More than €3.21 billion invested in Spanish startups
Investment in startups and innovative companies exceeded €3.21 billion across 327 deals over the past year. Catalonia and Madrid remain the main hubs for attracting capital and together account for nearly 77% of all startup investment in Spain.
The report also notes that Spain has now accumulated more than €15.5 billion invested in startups over the last five years and remains one of the few European ecosystems capable of maintaining high investment levels despite ongoing global economic uncertainty.
Spain’s ecosystem also shows increasing business and financial consolidation, marked by the growth of scaleups, larger funding rounds and the emergence of companies capable of competing internationally and attracting global capital.
The gender gap remains unchanged
Despite the ecosystem’s overall growth, the gender gap remains one of the sector’s main unresolved challenges. Women account for only 17% of founders of technology companies in Spain, a figure that has remain ed virtually unchanged compared to the previous year.
Among solo-founded startups, female representation stands at 18%, reflecting the persistence of structural barriers within tech entrepreneurship.
The report concludes that Spain is entering a new phase of technological consolidation, where the challenge is no longer only to create startups, but to scale companies capable of competing internationally, attracting major investment rounds and generating sustained economic impact.

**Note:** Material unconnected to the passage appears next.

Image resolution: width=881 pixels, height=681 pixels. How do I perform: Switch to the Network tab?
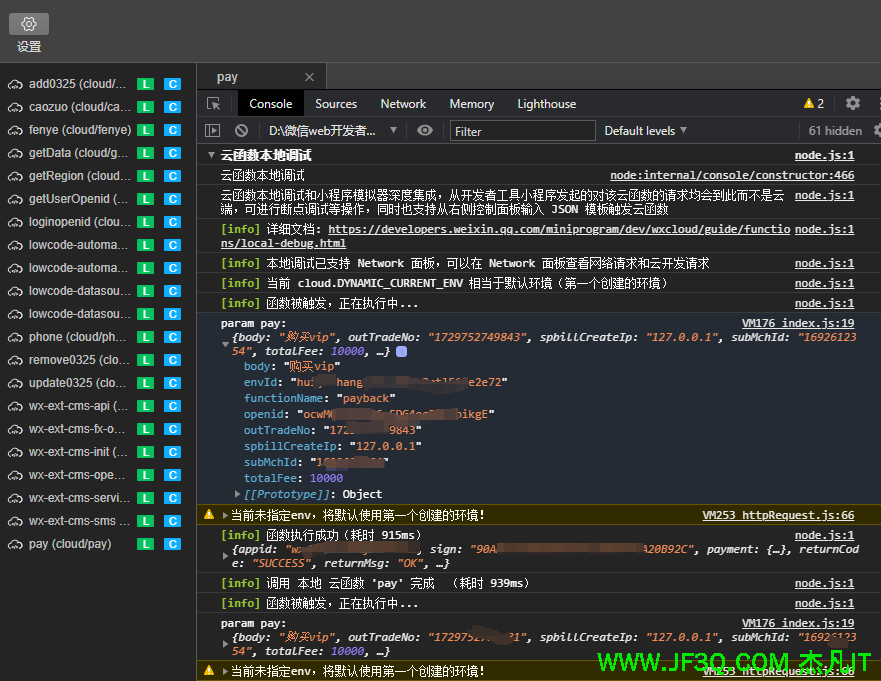click(403, 104)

The report has been supported by some of the leading public and strategic organizations within Spain’s innovation and entrepreneurship ecosystem. Key partners include CDTI Innovación, ENISA and ICEX, all of which play a major role in fostering innovation, international expansion and funding for Spanish technology companies.
Regional partners also include Fundación madri+d, the Basque Government, Xunta de Galicia, the Government of La Rioja, SODERCAN, the Region of Murcia, CEIN, Instituto Aragonés de Fomento (IAF) and IMPULSE Tech Transfer Fund, alongside innovation ecosystem corporations such as SANTALUCIA Impulsa.
Strategic partners supporting this year’s report include Samaipata, Kibo Ventures, Madrid City Council, Endeavor and Las Rozas Innova.